Em Portugal apenas 70% dos fogos são utilizados como residência habitual. O que significa que cerca de 1,5 milhões de fogos estão vagos ou servem apenas para uso ocasional; 78% da população vive em casa própria e apenas 22% em casa arrendada; mais de meio milhão de fogos (544 mil) estão vagos, dos quais 105 mil para venda e 80 mil para arrendar (embora apenas o INE saiba onde estão estes últimos fogos); e há 29 mil famílias ou 82 mil pessoas a residir em barracas ou similares.
A situação é (e é desde há muitos anos) catastrófica. Tem que ser resolvida. Têm que se ser encontradas soluções. Para se resolver um problema é necessário fazer-se um diagnóstico muito exacto e rigoroso da situação, saber avaliar com muita clarividência os efeitos directos e colaterais das soluções possíveis e ter a coragem de resistir aos lobbies e aos interesses que obviamente se levantarão para desfigurar qualquer solução no sentido dos seus interesses.
Nada disto está a acontecer. Desde 1990 que o arrendamento é livre e a prazo (5 anos). Portanto os fogos actualmente devolutos estão em mercado livre. O primeiro estudo que o governo deveria ter feito seria o de investigar porque é que há 544 mil fogos devolutos (359 mil, se descontarmos os que alegadamente estão à espera de comprador ou arrendatário) num mercado livre. Enquanto o governo não perceber as razões porque tal acontece, não vale a pena dar o passo seguinte, pois irá certamente fazer asneira.
Eu não sei responder. Mas posso fazer conjecturas. Em primeiro lugar pergunto: todos aqueles fogos existirão realmente? Não se tratarão, em muitos casos, de construções antigas, entretanto demolidas, mas que continuam a constar nos registos matriciais? E se existirem, pergunta-se: Não estarão em tais condições de inabitabilidade que se poderão considerar em ruínas?
Em segundo lugar pergunto: que desmotivação leva um senhorio a manter devoluto um fogo habitável? Aqui a minha resposta é liminar: actualmente muitos dos novos inquilinos pagam o 1º mês e o mês de caução e ficam 2 ou 3 anos à espera que a acção de despejo e acção para execução da sentença os obriguem a sair, deixando o fogo num estado lastimável. O senhorio recebe 2 meses de renda (alguns, mais afortunados, 4 ou 5) e tem que pagar aos advogados e as obras de reabilitação do fogo quando o inquilino sair. E não se consegue ressarcir. O fiador, quando existe, é tão insolvente quanto o inquilino; no caso de arrendamento para a habitação, nenhum banco aceita prestar uma garantia. Quando o inquilino for despejado, o senhorio pensará duas vezes sobre o que irá fazer com o fogo.

☆ ☆ ☆ ☆ ☆ ☆ ☆

#### Objetivo 1:
No texto sobre a habitação em Portugal, quantos dos fogos vagos estão para venda?
#### Objetivo 2:
Enumere todas as percentagens indicadas no texto sobre a habitação em Portugal e diga a que se refere cada uma.
#### Objetivo 3:
Retome o texto sobre a habitação em Portugal e continue-o a partir da última frase apresentada.

#### Dados fornecidos:
☆ ☆ ☆ ☆ ☆ ☆ ☆

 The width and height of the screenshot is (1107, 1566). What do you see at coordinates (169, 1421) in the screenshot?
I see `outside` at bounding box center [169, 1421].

☆ ☆ ☆ ☆ ☆ ☆ ☆

#### Resultado 1:
105 mil.

#### Resultado 2:
70%: fogos utilizados como residência habitual
78%: população que vive em casa própria
22%: população que vive em casa arrendada

#### Resultado 3:
Ora a resolução expedita dos contratos em caso de incumprimento por falta de pagamento não consta da presente lei. Poupa-se uma acção judicial, mas mantém-se o recurso aos tribunais e o ónus da lentidão da justiça portuguesa. Quanto ao ressarcimento dos estragos perpetrados pelo inquilino ... é melhor esquecer. Sabe-se que há um diferencial, estimado em mais de 40%, que é uma espécie de prémio de risco para o senhorio. O empolamento das rendas deve-se ao receio do senhorio face ao imprevisível comportamento do inquilino e não a outro motivo.
Relativamente aos fogos actualmente devolutos, esta lei poderá ter efeitos nos imóveis degradados, parcialmente devolutos, e parcialmente ocupados com rendas irrisórias, que o senhorio poderá agora reabilitar, aumentando as rendas dos actuais inquilinos e alugando os actualmente devolutos. Mas será que isto vai funcionar? Resposta: só muito parcialmente.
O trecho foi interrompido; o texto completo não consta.